Alle radici della storia

Non so dire se capiti anche ad altre persone che, come me, scrivono; non ne ho francamente mai sentito parlare e non ho quindi altri esempi con cui confrontarmi; è ragione allora, tutto sommato di parlarne qui.

Dunque, succede che quando ambiento una storia, soprattutto quando non è di fantasia, e la localizzo, come faccio di solito, in un luogo che ben conosco, la radico in modo così marcato in quel dato luogo che, a distanza di tempo, ritrovandomi in quello stesso posto, rivivo anche la storia.

Potrei tracciare le storie su una mappa della mia città, come fossero monumenti o punti di interesse per turisti: qui è accaduto questo, qua quest’altro.
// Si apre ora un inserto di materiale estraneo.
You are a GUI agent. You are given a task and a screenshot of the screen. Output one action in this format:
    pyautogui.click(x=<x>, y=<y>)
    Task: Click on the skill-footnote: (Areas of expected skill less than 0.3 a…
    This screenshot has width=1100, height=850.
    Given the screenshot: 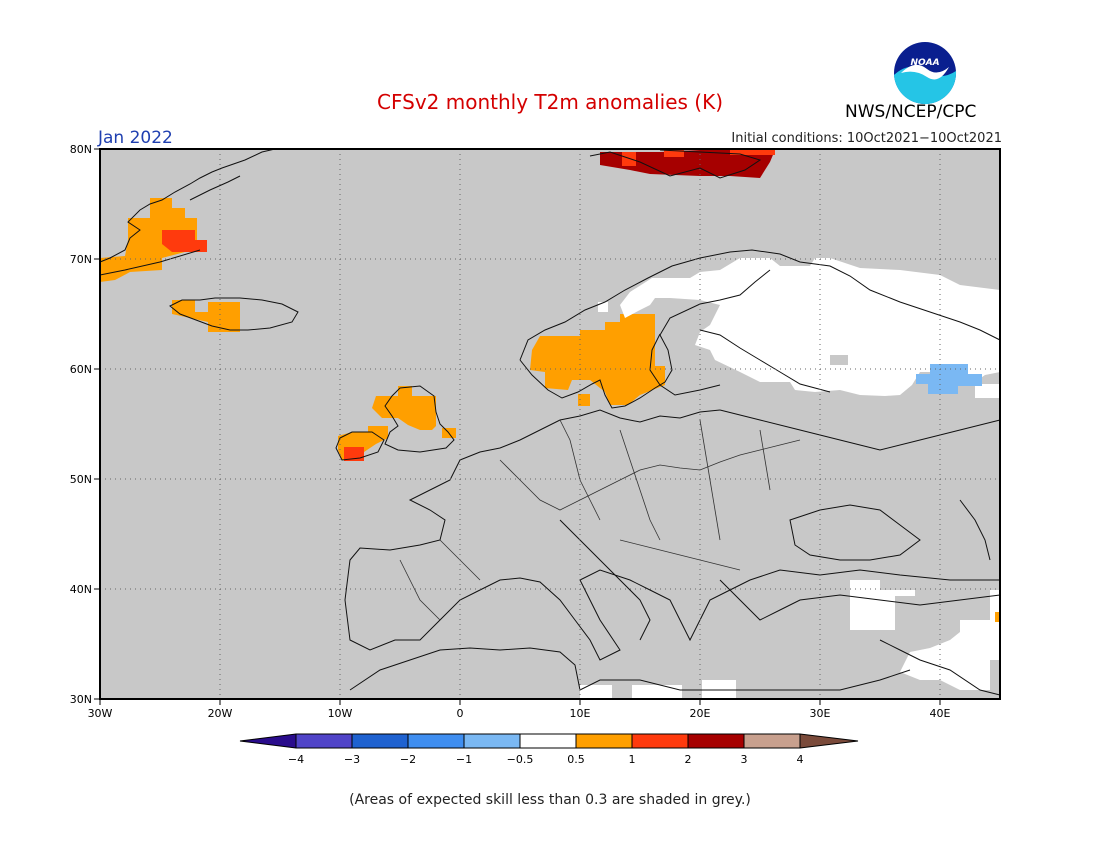 What is the action you would take?
    pyautogui.click(x=550, y=800)
    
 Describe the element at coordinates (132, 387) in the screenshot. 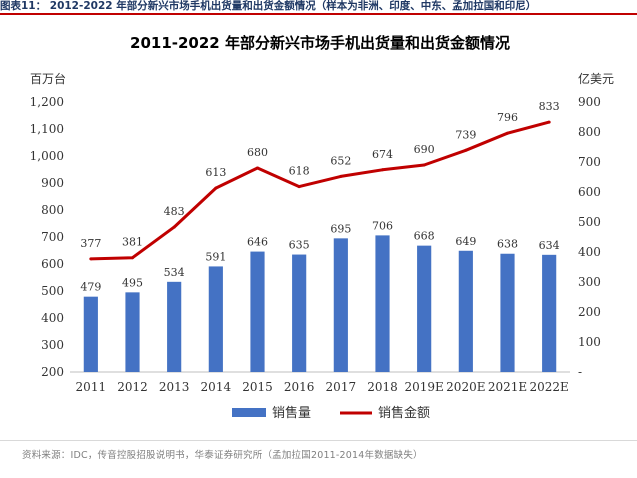

I see `x-tick-label: 2012` at that location.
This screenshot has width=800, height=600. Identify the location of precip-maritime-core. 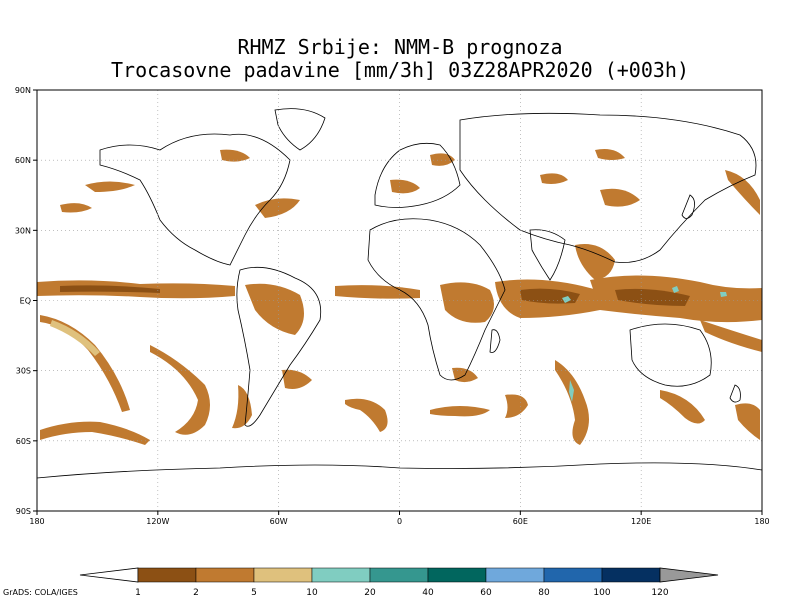
(652, 297).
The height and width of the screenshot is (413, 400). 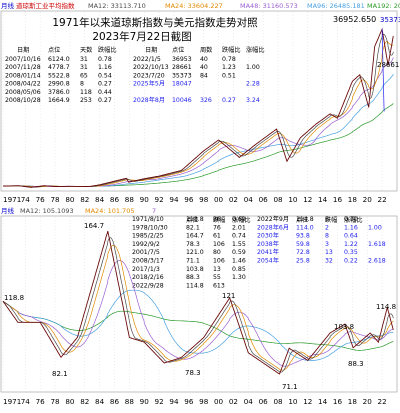 I want to click on bottom-left-cell-2-0: 1985/2/25, so click(x=148, y=236).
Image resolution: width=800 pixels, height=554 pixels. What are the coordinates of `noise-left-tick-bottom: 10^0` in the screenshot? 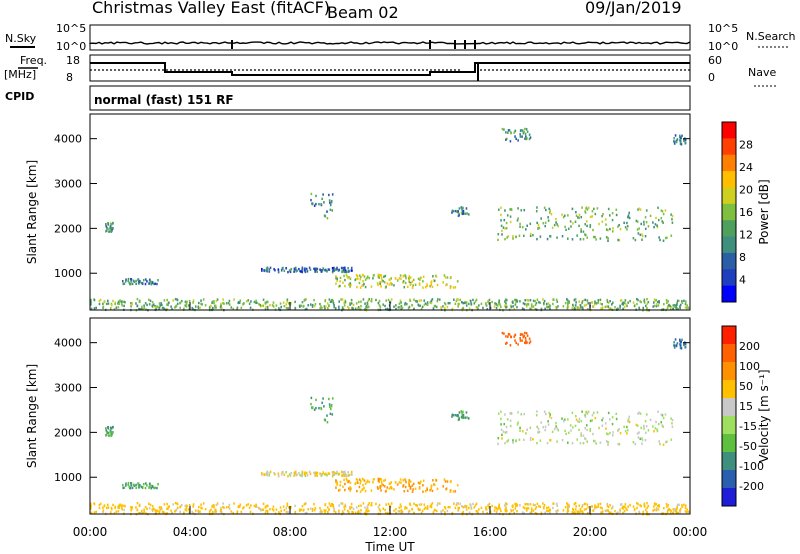 It's located at (71, 46).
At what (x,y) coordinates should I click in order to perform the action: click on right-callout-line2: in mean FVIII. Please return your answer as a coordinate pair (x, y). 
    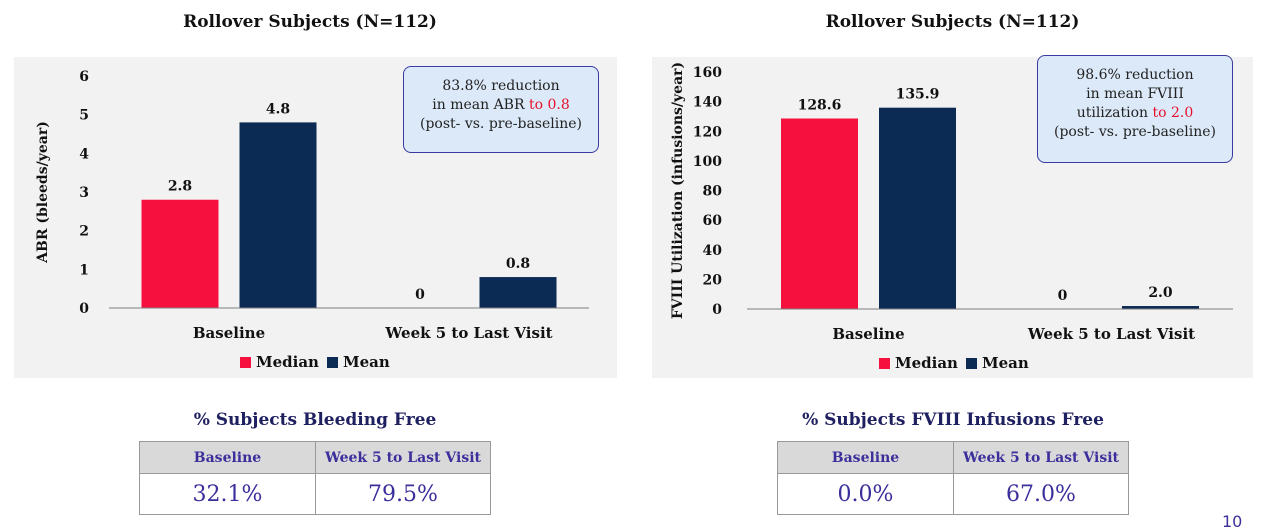
    Looking at the image, I should click on (1135, 94).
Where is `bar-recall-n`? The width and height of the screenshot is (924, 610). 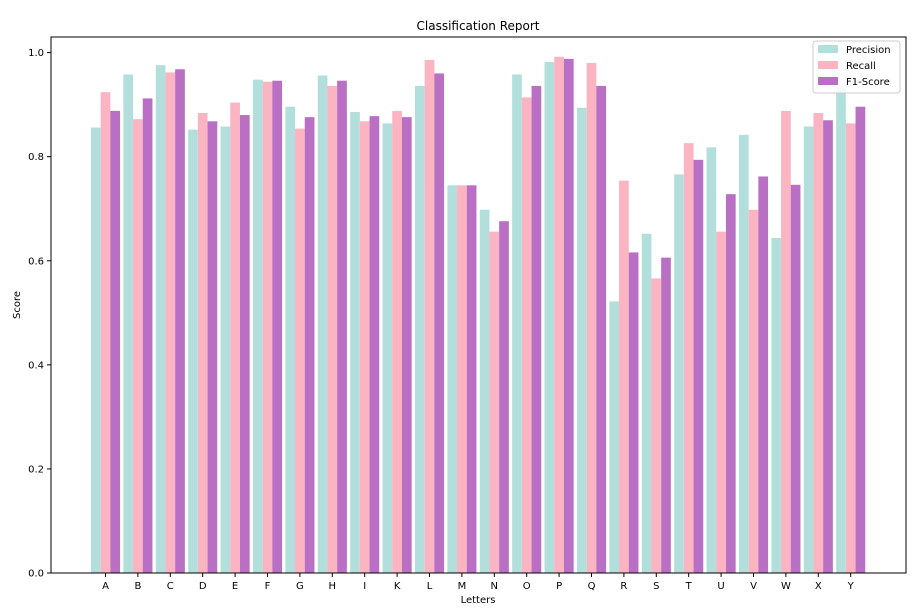
bar-recall-n is located at coordinates (494, 402).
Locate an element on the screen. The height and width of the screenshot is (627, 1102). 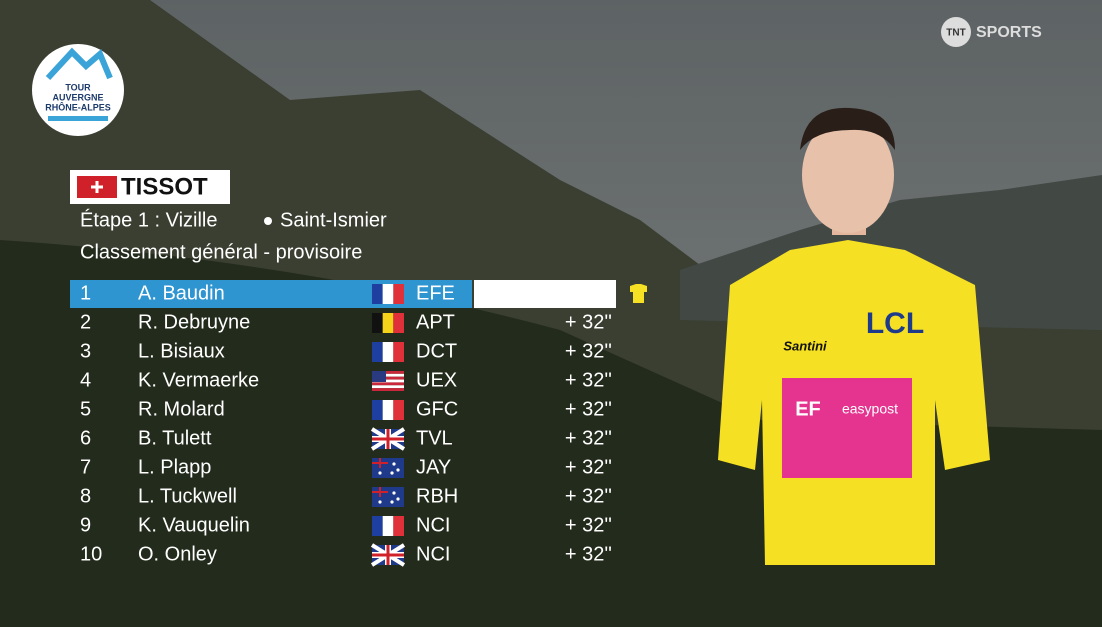
rider-name: L. Bisiaux is located at coordinates (182, 351).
Questo sarebbe forse, dopo tutto, non troppo strano se non fosse che, con il passare del tempo, viene a poco a poco dalla mente abbattuto il sottile diaframma che all’origine esisteva tra invenzione e realtà fino a cessare di essere una ideazione per diventare un qualcosa di intermedio che potrebbe non essere né finzione, né realtà o essere entrambe. La storia diventa quindi (quasi) vera perché il ricordo è a sua volta vero e altrettanto lo è la trama esperienza vissuta.

La linea di demarcazione viene in altre parole abbattuto ed è affidato solo alla labile memoria ricordarsi cosa è accaduto oppure no.

Questo credo che accada perché, scrivendo, nel momento stesso in cui lo faccio, entro ‘dentro’ la storia, mi immedesimo a tal punto da farla diventare una parte di me.

Così mi capita che, girando per la città, io ritrovi i miei racconti, come vecchi amici, magari a un certo angolo della strada o in un bar o davanti a un determinato palazzo o nel suo cortile: è sufficiente che vi abbia costruito attorno un racconto.

Ma, a ben vedere, ritrovo soprattutto le sensazioni (anche se in tono più affievolito) che ho ‘sentito’ nello scrivere la storia: solitudine, gioia, tristezza, speranza, disorientamento, angoscia. Sono ricordi di ricordi, una città parallela di sensazioni che solo io posso sperimentare e che è invisibile a tutti.

Quando ero bambino mi succedeva qualcosa di simile quando andavo al cinema. Guardavo i film con tanta intensità da ‘caderci dentro’, da esserne conquistato, quasi soggiogato; rivivevo a occhi aperti le trame, i personaggi, le scene salienti mentre passeggiavo con i miei genitori o giocavo a casa e persino a scuola durante le lezioni o nei sogni della notte seguente.

Era come rimanere per qualche ora o qualche giorno prigioniero del film e delle emozioni che mi aveva suscitato. Questo però non mi spaventava, anzi, mi affascinava in modo ipnotico come un baratro che ti chiama a sé.

L’impatto visivo, che per me ha sempre significato molto (mi piace tutto ciò che è immagine ancor meglio se piena di colori, dalla grafica alla fotografia, dalla pittura ai film, dal fumetto alle vignette) era forse troppo per la mia capacità di assorbimento e ci mettevo un tempo esorbitante per metabolizzare le strabordanti sensazioni di cui ero investito.

Crescendo, tutto ciò, e a poco a poco, è scomparso, ma la stessa dinamica emotiva è rimasta con la scrittura; qui il ‘mondo altro’, l’invenzione, la finzione sono riusciti a mantenere il sopravvento e a trovare la backdoor, la propria via autonoma per conquistare la dignità della dimensione reale.